Miuccia Prada hasn’t seen any of David Lynch’s new Twin Peaks. “I’m keeping it for the summer,” she said cheerily, “on the boat, when I’m bored.” It will be fascinating to hear her verdict, especially in light of the men’s show she presented on Sunday night, which she initially described as the result of her feeling “trapped between virtual reality and humanity.”

That seems to be more or less what is happening to everyone in Lynchland, with occasionally horrific results. No horror in Prada, of course, but the same effort to reconcile our primal human physicality (“Live real, love real, die real,” as Miuccia said) and the vast, unpredictable unknowability of almost everything else. Lynch advocates surrender to chaos, Prada is still bent on extracting some kind of order from it all.

That’s why she’d fallen in love with comics: their simple frame-by-frame logic, the humanity of the handmade. At the same time, Miuccia found their peculiar stop/start quality appealing. It’s a lot like life. “They’re the opposite of fake virtual reality, but at the same time they’re very fragmented.” In commissioning a couple of artists to create graphic analogies for her state of mind, she’d asked that they “do stories, push the human touch, not too superhero.”

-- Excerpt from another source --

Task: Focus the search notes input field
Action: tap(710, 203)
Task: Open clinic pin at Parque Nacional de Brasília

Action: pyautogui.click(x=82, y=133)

The Prada showspace was lined with huge dislocated frames, alienation writ super-large. On Prada’s Instagram, the frames were allowed to form into short vignettes that offered a more cohesive glimpse of narrative possibility. Maybe that in itself was exactly the juxtaposition Miuccia was addressing. “You have to embrace the new world, but you don’t want to lose your essential humanity,” she mused. “Do you put them together, or keep them separate? The whole world is facing this challenge.”

Never mind that her challenge was to somehow convey all this in a collection of clothing. Truth be told, it was one of those seasons where the ebb and flow of the designer’s thought processes were more entrancing than the physical expression of those processes. Right now, the Fondazione Prada in Milan is showing a virtual reality piece by the director Alejandro Gonzalez Inarritu that is wringing tears from viewers. Meanwhile, the Fondazione Prada in Venice has a fourway between artist Thomas Demand, filmmaker Alexander Kluge, costume designer Anna Viebrock and curator Udo Kittelmann that is the most extraordinary, engulfing experience, literally stepping through a door (actually, there are many doors to choose from) into a parallel reality. (Lynch again!) So it was understandable that, in the face of so much conceptual complexity in her art world, Miuccia would opt for simplicity – the human touch – in her fashion world.

My takeaway from the show was a jumpsuit. “I’m crazy about jumpsuits,” Miuccia enthused. “I fell in love, no reason. Probably because it’s simple.” As well as which, it tied into the collection’s utilitarian subtext of functional human clothing (the apotheosis of the bumbag, right here, right now). Concerned that simplicity might be edging towards naivete, Miuccia weighted a number of looks with big heavy classic coats in flannel and herringbone. “The right counterpart,” she decided. “That’s just fashion.”

Frederic Sanchez’s soundtrack switched between New Wave radio stations, and all at once, the boys on the runway were cool kids in the 80s, with their semi-Stray Cat dos, and their Joe Jackson shoes, collars turned up, pants hitched high. And those coats, borrowed from dad, or pinched from a second-hand shop. In its own perverse way, it was a vision of innocence, comic strip clarity in a world spinning out of control. We know what happens to innocents in Lynchland. Can they survive in Pradaworld?